Early in March 1927, 500 pounds of black powder was stolen from a mining company south of Pittsburgh. A few days later, an armored car proceeding through my community on Brightwood Road, then a dirt path, was blown into the air and flipped over by an IED constructed from that black powder. Although neither guard was killed, rifling of the armored car netted the notorious Flathead Gang $103,834.38 in cash and coin, and off they sped in a blue Sterns Knight.
This event occurred about one mile (as the crow flies) to the northeast of where I’m sitting, and every time I drive over that stretch of roadway I think of the overturned armored car and the ingenious killer Paul Jawarski and his Flathead Gang.
About two miles in the other direction is the site of a plane crash. A TWA DC-2 airliner that had taken off from Newark was on final approach to Allegheny County Airport when apparent ice buildup on the wings forced it down in a patch of land off McMurray Road near Route 19 on March 25, 1937. All 13 on board (10 passengers and a crew of 3) died on impact. Every time I go past that spot I glance down and imagine the wreck as it was first reported—nose buried in the swampy earth and bodies littering the landscape.
In a world of short attentions spans, political upheaval, and of course zombies, I can’t help but live in the past because history is everywhere, all around us, and I am there as much as I can manage. My brain isn’t sapped by reality television or hour dramas and particularly not by what passes today for “sitcoms.” I spend my evenings lost in World War II, learning about the rise and rule of Hitler, or in movies made before I was born. To me the past is endlessly fascinating; it’s the present that exasperates me.
One of my best friends emailed me this week concerned because I haven’t written anything on my blog of late and wondering if I was suffering from post-partum depression following the release of Mission. His message reached my body in Pittsburgh, although my brain has been wandering around 1944 Europe for a few months now as I’ve been conducting research for my next book. I assured him that I haven’t written anything recently not because of depression; rather my one-track mind is consumed by this new project, the third and final installment of my Hollywood in World War II trilogy. As much as I love Mission for its slam-bang excitement and as much as I love Fireball for its stoicism and romance, this next one already has me hooked and I haven’t yet written a word. It’s my tried and true process, learning more and more and more as the story builds and builds in my head until it comes spilling out night after night in marathon writing sessions.

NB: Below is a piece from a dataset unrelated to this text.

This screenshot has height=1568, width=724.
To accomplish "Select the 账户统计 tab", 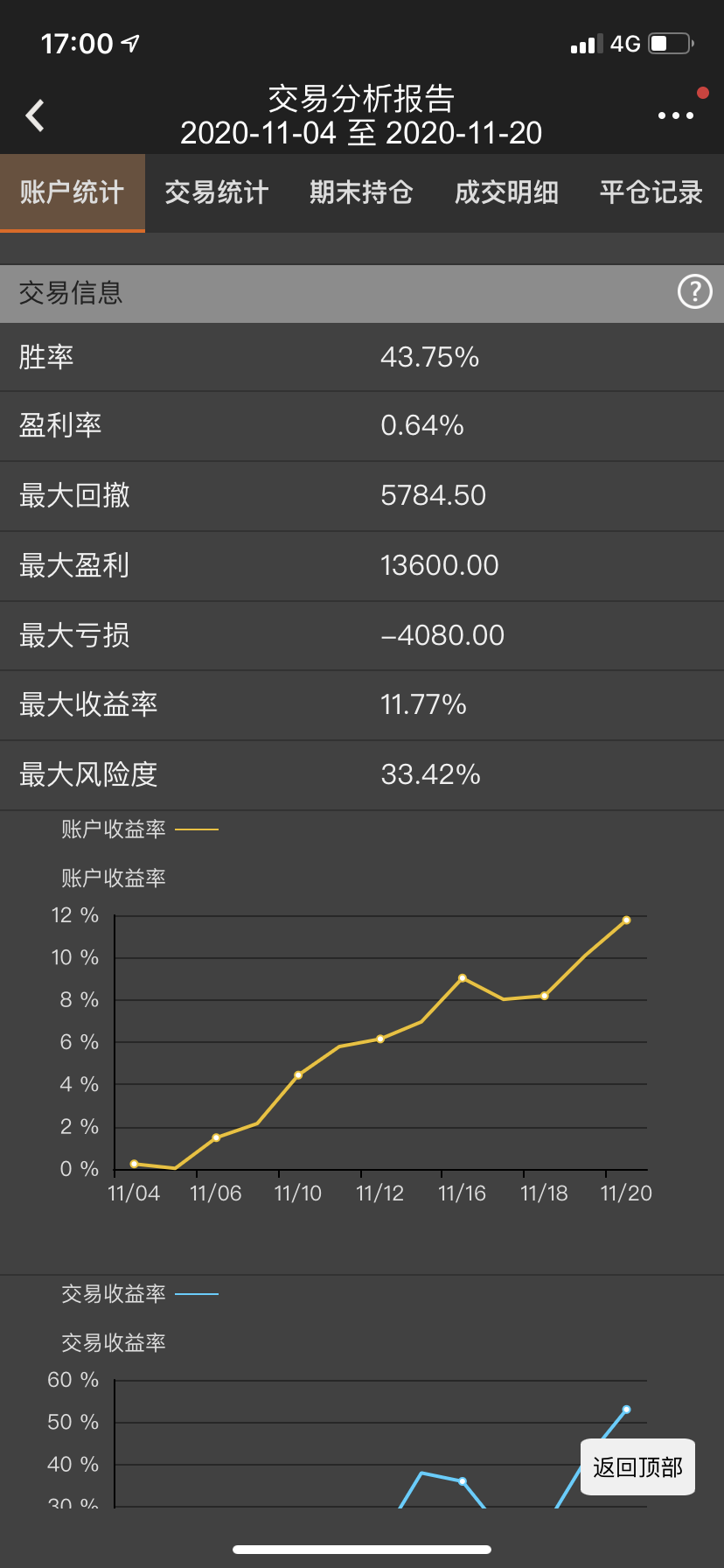I will [73, 192].
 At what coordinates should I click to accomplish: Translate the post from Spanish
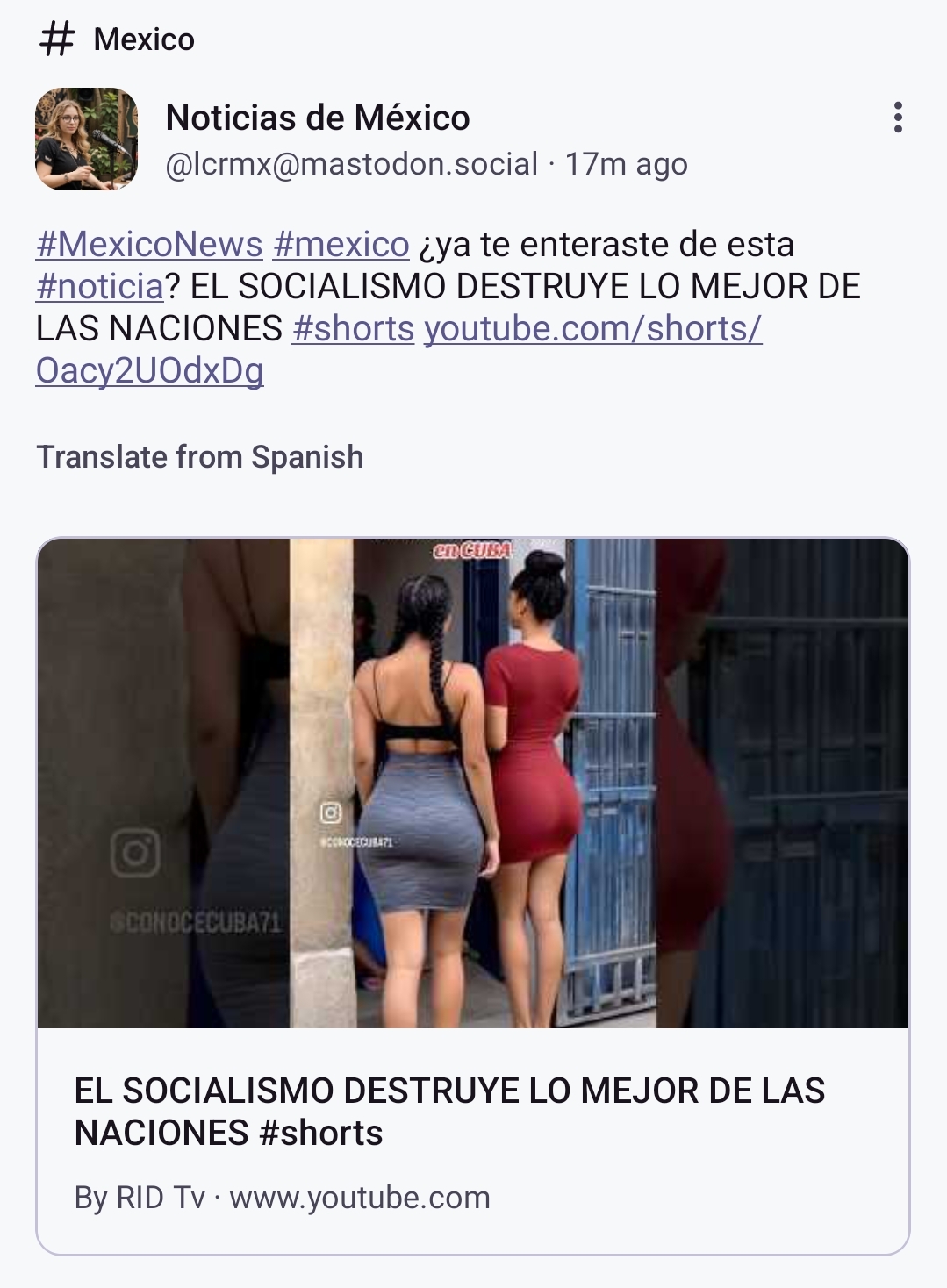[200, 457]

When I go to Holland this June, I will be armed with enough preliminary research that my mind’s eye will see a landscape not as it exists today but rather what stood during the war when Nazis ruled. That spot over there? Well, you can’t see it but a three-story hotel occupies that corner lot. It was the nicest in town until the S.S. took it over as its local headquarters. A P-47 Thunderbolt saw the red S.S. flag on the front of the hotel and blew it up with rockets in April 1945, but in my mind’s eye it’s still standing as handsome as ever. And over there? Well, that was a sturdy cut-stone bank building that the Wehrmacht converted into a jail to imprison subversives—that is, those subversives they didn’t shoot outright. It was razed in 1972 for an office complex, but in my mind there is no modern building, only the old bank.
I do that a lot, and I do it everywhere. I suspect I’m not alone, because you wouldn’t be reading my books or this column if you didn’t love history. If you go that far, then you probably use your imagination to picture things as they once were.
As for the Flathead Gang and what became known as America’s first armored-car robbery, well, unfortunately for them, one of the guards got their license number, and they were rounded up after a manhunt. Gang leader Paul Jawarski led police to $38,000 hidden in milk containers and buried on a nearby farm, but the other $65,800+? Well, Jawarski promptly busted out of jail and remained on the lam for another two years, so maybe he retrieved that loot, or maybe it’s still buried within a mile or two of my house. Who knows, but I’d much rather spend my driving-around time thinking about the romance of the 60-foot hole blown in Brightwood Road, that lost treasure, and those Roaring Twenties bandits than anything labeled news and entertainment in 2017.